Über eine gerade fertiggestellte Behelfsbrücke fuhr Churchill am 26. März noch einmal ans andere Ufer. Zur Gruppe war nun General Neil Ritchie gestoßen, der seit 1939 im britischen Expeditionscorps unter Brooke gedient hatte. „Ein seltsames Gefühl, zusammen mit dem alten Ritchie am Ostufer des Rheins entlangzufahren und an unseren gemeinsamen Rückzug aus Dünkirchen zu denken“, notierte Brooke in sein Tagebuch. „Ich kann es fast nicht glauben, dass wir nach diesen sechs Jahren endlosen qualvollen Ringens endlich auf der Schwelle zum Ende stehen.“ In einem Buffalo-Schwimmpanzer ließ sich Churchill zurück ans Westufer bringen.
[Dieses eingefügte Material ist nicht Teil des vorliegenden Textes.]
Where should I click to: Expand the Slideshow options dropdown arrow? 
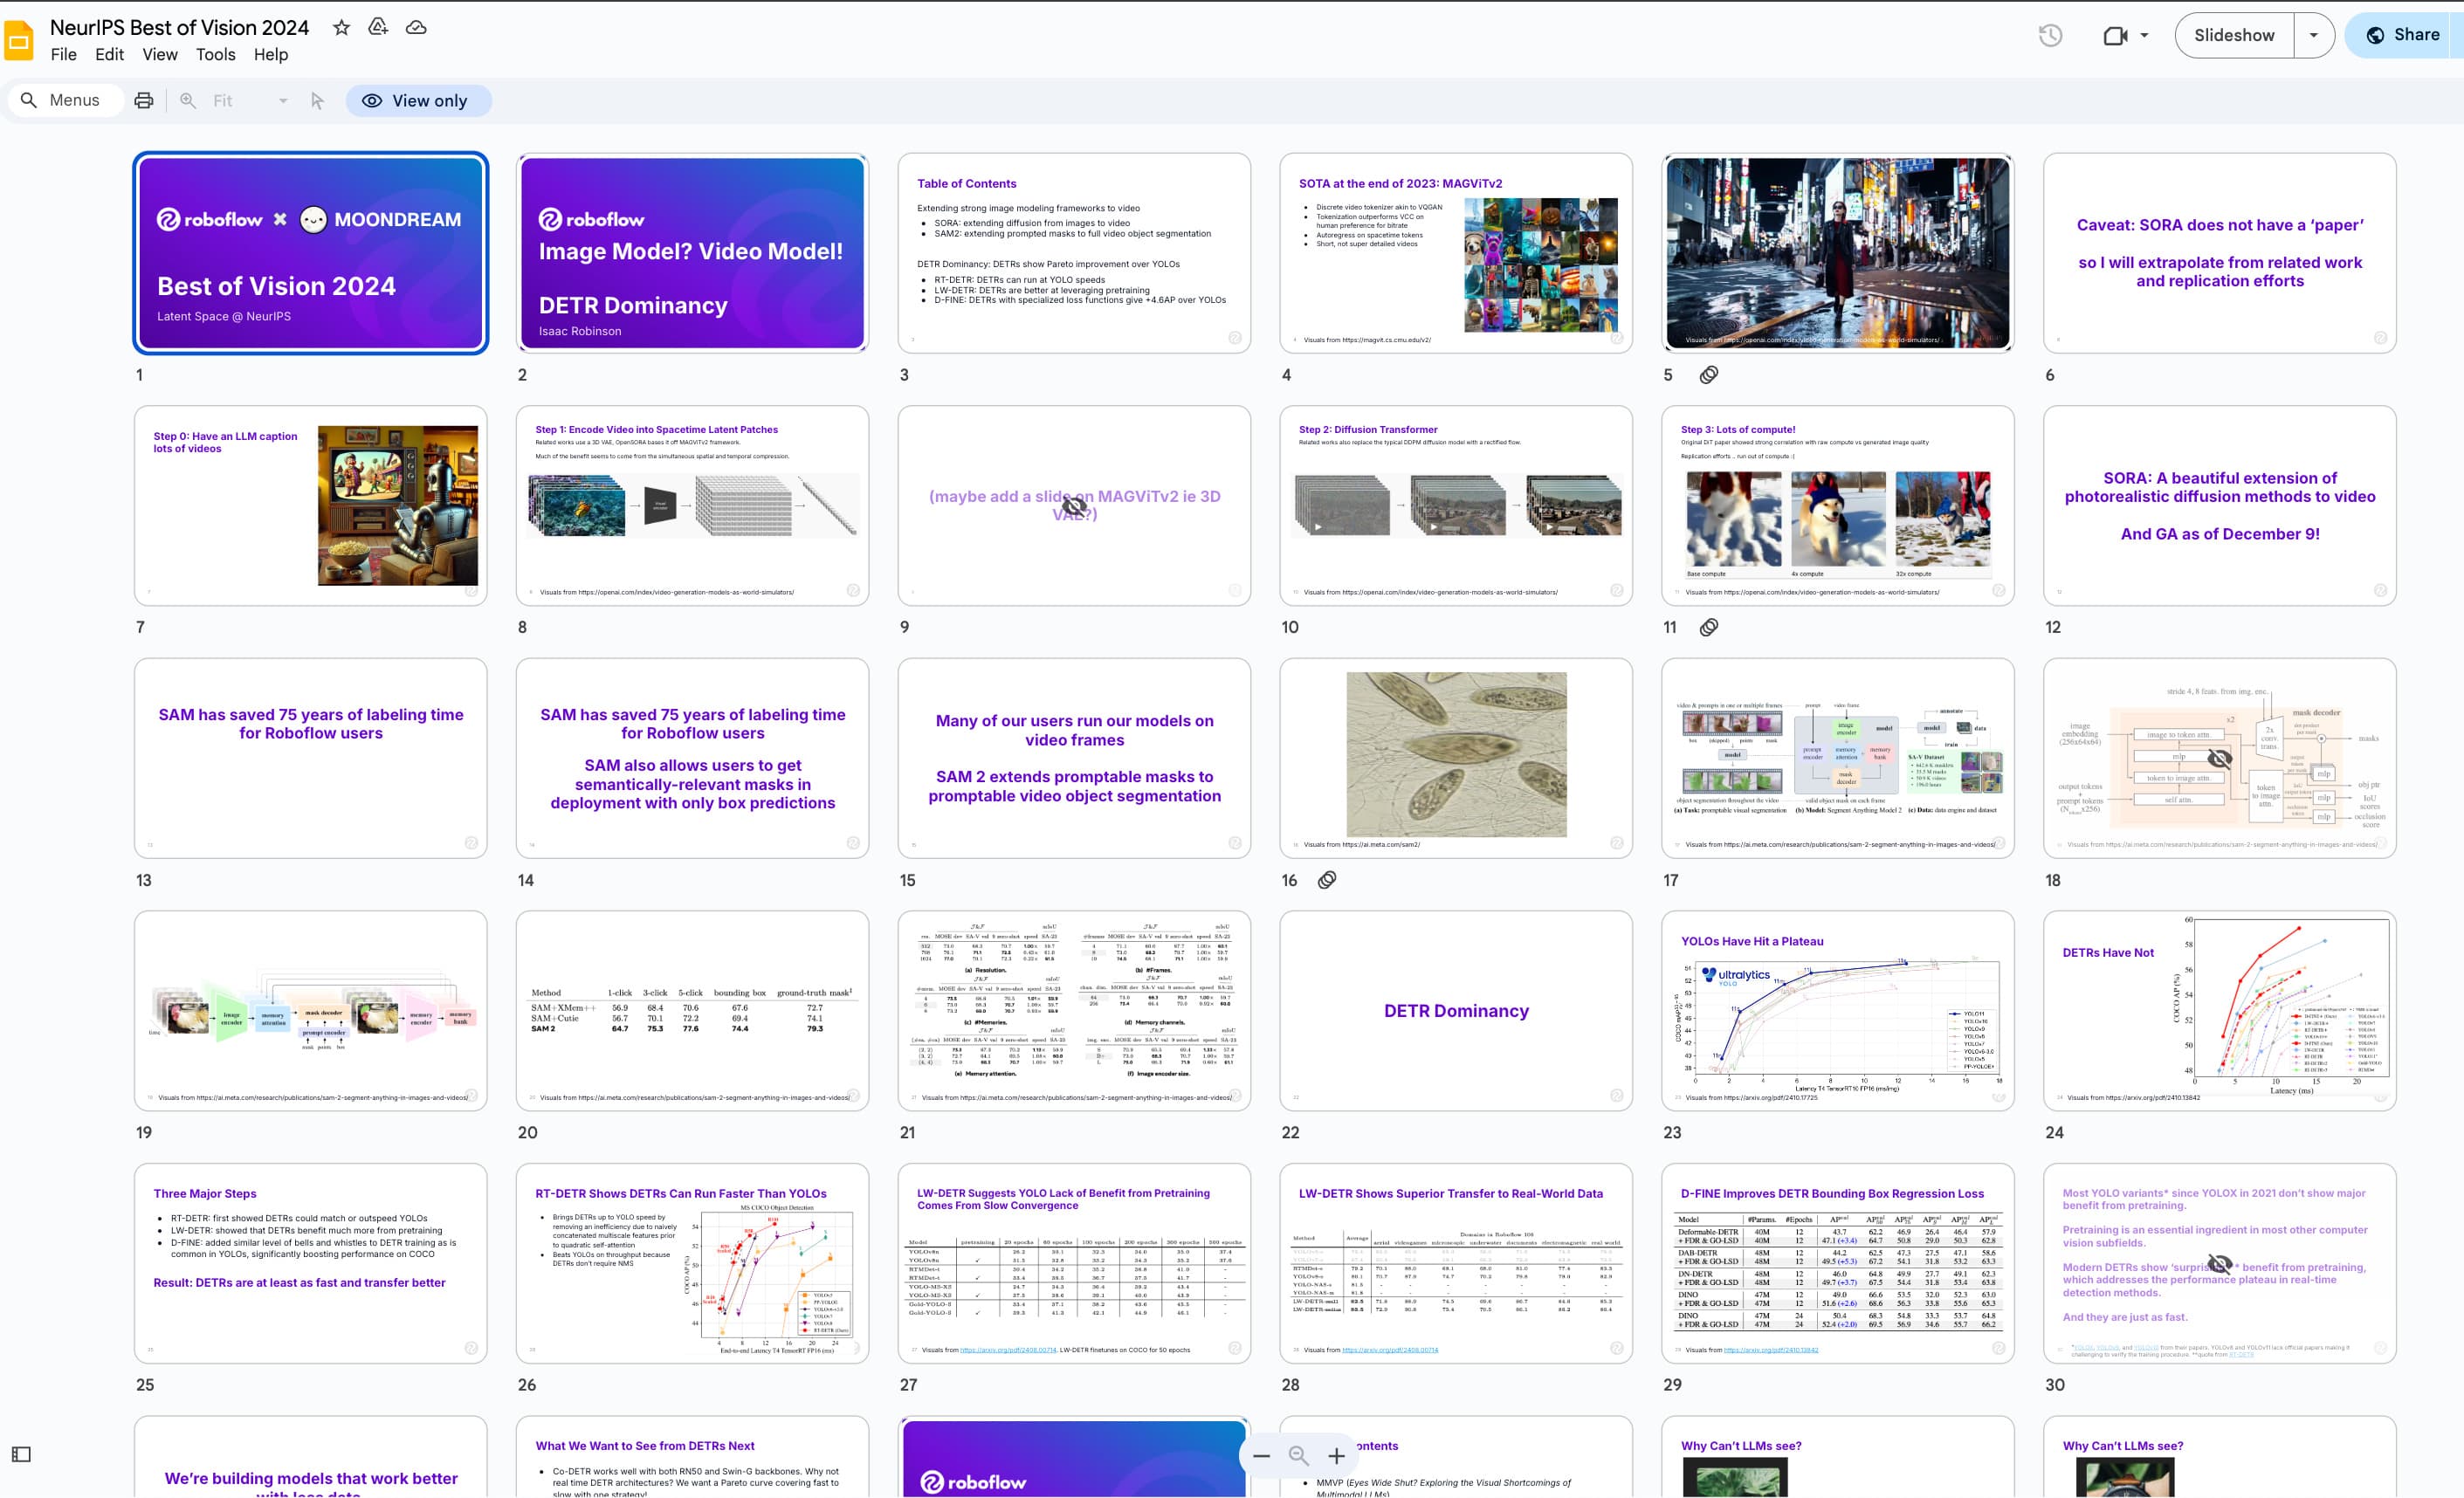[x=2313, y=36]
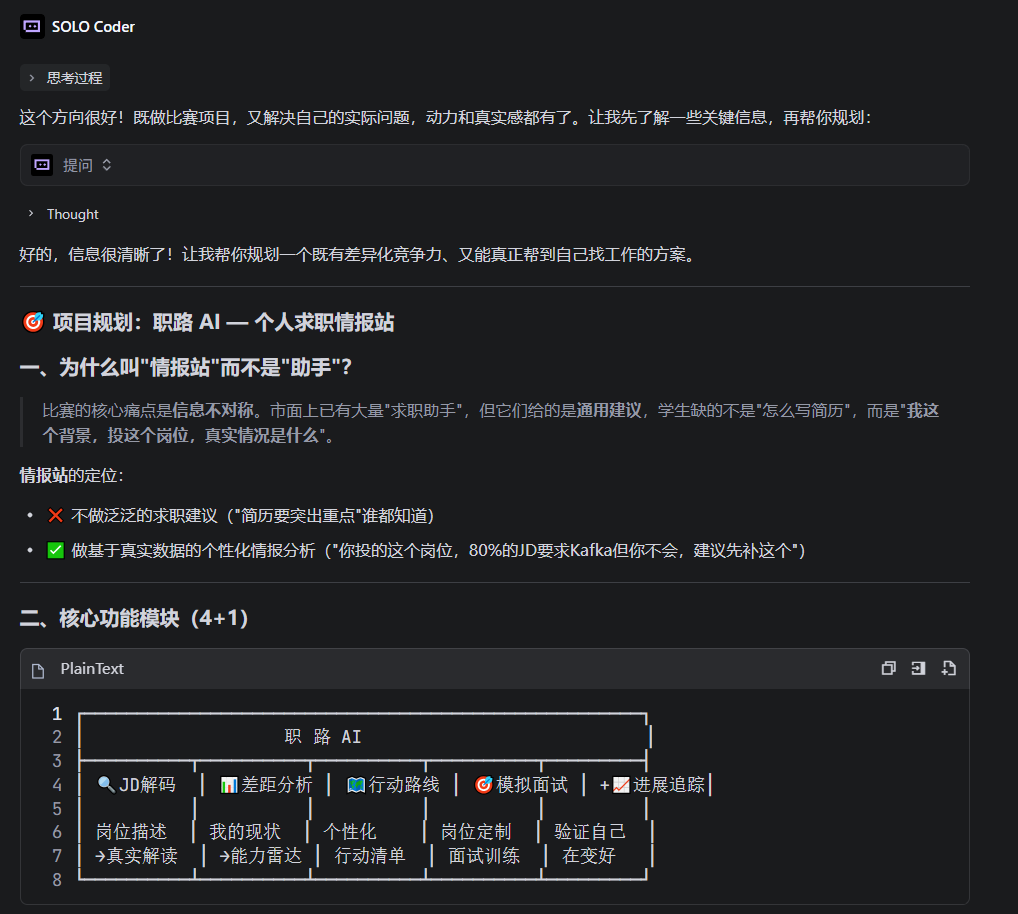This screenshot has width=1018, height=914.
Task: Click the robot icon in 提问 card
Action: 42,165
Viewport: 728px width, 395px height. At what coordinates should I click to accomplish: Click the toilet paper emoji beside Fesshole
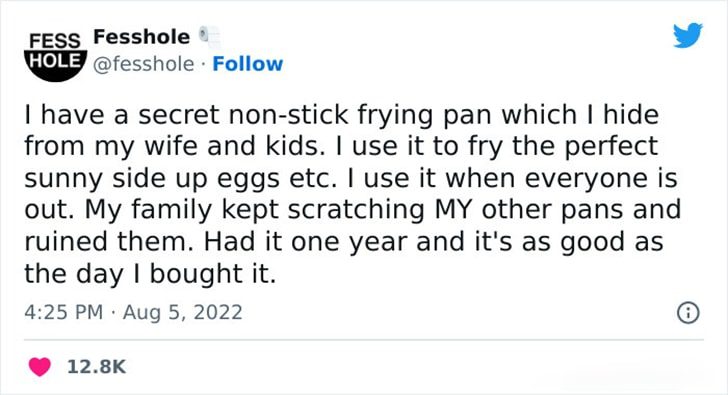click(x=209, y=37)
Mit Montgomery und Brooke picknickte er in schönstem Frieden, wo wenige Stunden zuvor noch die Front verlaufen war. Um kurz nach 16 Uhr startete die Dakota mit Churchills Reisegesellschaft in Venlo. „Der Premierminister arbeitet in der Maschine, in der es abwechselnd zu heiß und zu kalt war“, notierte sein Privatsekretär. „Nach einem aufregenden Wochenende mit herrlichem Wetter kehrten wir in bester Gesundheit und Gemütslage nach Northolt zurück.“

Bald schon aber sollte sich Churchills Laune drastisch verschlechtern, denn die Sowjetunion hielt sich immer häufiger nicht an Absprachen. Die bedingungslose Kapitulation Deutschlands am 8. Mai erfüllte ihn nur mit einem „kurzen Moment der Freude“. Nur vier Tage später schrieb er an den neuen amerikanischen Präsidenten Harry S. Truman sein – wie er später befand – „bedeutendstes Telegramm“. Die Lage in Europa beunruhige ihn zutiefst. Ein „eiserner Vorhang“ sei vor der russischen Front niedergegangen. „Was dahinter vorgeht, wissen wir nicht.“

Churchill hoffte, bei der Konferenz von Potsdam werde es ihm gelingen, Josef Stalin Einhalt zu gebieten. Er war überzeugt, dass die weitere Ausdehnung des sowjetischen Einflusses in Ost- und Südosteuropa verhindert werden müsse. Derweil fand in Großbritannien die überfällige Parlamentswahl statt, die sich mehr als drei Wochen hinzog. Die Dreimächtekonferenz war noch nicht zu Ende, als am 26. Juli feststand: Das britische Volk, das Winston Churchill wenige Wochen zuvor auf den Straßen des Vereinigten Königreichs als seinen Kriegshelden, als lebenden Mythos gefeiert hatte – es hatte ihn abgewählt.